(Entries taken from a collection)
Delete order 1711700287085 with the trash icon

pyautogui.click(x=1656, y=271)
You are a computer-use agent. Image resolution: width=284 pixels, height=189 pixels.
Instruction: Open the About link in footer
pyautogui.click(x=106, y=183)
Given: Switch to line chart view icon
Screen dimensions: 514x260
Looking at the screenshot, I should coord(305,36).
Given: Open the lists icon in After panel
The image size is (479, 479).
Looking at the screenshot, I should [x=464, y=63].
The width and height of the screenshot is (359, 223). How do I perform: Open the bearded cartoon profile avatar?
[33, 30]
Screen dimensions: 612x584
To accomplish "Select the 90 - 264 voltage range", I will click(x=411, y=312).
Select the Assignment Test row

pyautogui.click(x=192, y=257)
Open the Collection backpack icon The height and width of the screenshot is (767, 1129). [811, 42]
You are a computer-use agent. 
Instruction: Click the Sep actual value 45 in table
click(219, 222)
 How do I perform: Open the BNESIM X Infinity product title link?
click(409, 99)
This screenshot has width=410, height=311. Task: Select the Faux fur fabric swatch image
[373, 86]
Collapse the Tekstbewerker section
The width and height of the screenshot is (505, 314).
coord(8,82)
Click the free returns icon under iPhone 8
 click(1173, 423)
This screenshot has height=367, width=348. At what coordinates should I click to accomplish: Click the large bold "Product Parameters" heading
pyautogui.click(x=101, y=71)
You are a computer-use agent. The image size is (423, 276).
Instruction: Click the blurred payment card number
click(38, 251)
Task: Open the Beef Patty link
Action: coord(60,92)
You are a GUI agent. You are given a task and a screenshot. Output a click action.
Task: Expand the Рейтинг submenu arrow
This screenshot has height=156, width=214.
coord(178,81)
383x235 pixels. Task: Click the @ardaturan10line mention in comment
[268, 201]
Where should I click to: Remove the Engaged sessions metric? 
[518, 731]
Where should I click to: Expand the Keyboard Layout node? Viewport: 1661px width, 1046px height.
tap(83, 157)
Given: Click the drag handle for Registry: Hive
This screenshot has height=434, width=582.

### Task statement:
Would you repeat each line above exactly as it stands?

### Solution to this problem:
Delete order 1711700287085 with the trash icon

pyautogui.click(x=1656, y=271)
You are a computer-use agent. Image resolution: width=284 pixels, height=189 pixels.
Instruction: Open the About link in footer
pyautogui.click(x=106, y=183)
Given: Switch to line chart view icon
Screen dimensions: 514x260
Looking at the screenshot, I should coord(305,36).
Given: Open the lists icon in After panel
The image size is (479, 479).
Looking at the screenshot, I should [x=464, y=63].
The width and height of the screenshot is (359, 223). How do I perform: Open the bearded cartoon profile avatar?
[33, 30]
Screen dimensions: 612x584
To accomplish "Select the 90 - 264 voltage range", I will click(x=411, y=312).
Select the Assignment Test row

pyautogui.click(x=192, y=257)
Open the Collection backpack icon The height and width of the screenshot is (767, 1129). [811, 42]
You are a computer-use agent. 
Instruction: Click the Sep actual value 45 in table
click(219, 222)
 How do I perform: Open the BNESIM X Infinity product title link?
click(409, 99)
This screenshot has width=410, height=311. Task: Select the Faux fur fabric swatch image
[373, 86]
Collapse the Tekstbewerker section
The width and height of the screenshot is (505, 314).
coord(8,82)
Click the free returns icon under iPhone 8
 click(1173, 423)
This screenshot has height=367, width=348. At what coordinates should I click to accomplish: Click the large bold "Product Parameters" heading
pyautogui.click(x=101, y=71)
You are a computer-use agent. The image size is (423, 276).
Instruction: Click the blurred payment card number
click(38, 251)
Task: Open the Beef Patty link
Action: coord(60,92)
You are a GUI agent. You are given a task and a screenshot. Output a click action.
Task: Expand the Рейтинг submenu arrow
This screenshot has height=156, width=214.
coord(178,81)
383x235 pixels. Task: Click the @ardaturan10line mention in comment
[268, 201]
Where should I click to: Remove the Engaged sessions metric? 
[518, 731]
Where should I click to: Expand the Keyboard Layout node? Viewport: 1661px width, 1046px height.
tap(83, 157)
Given: Click the drag handle for Registry: Hive
This screenshot has height=434, width=582.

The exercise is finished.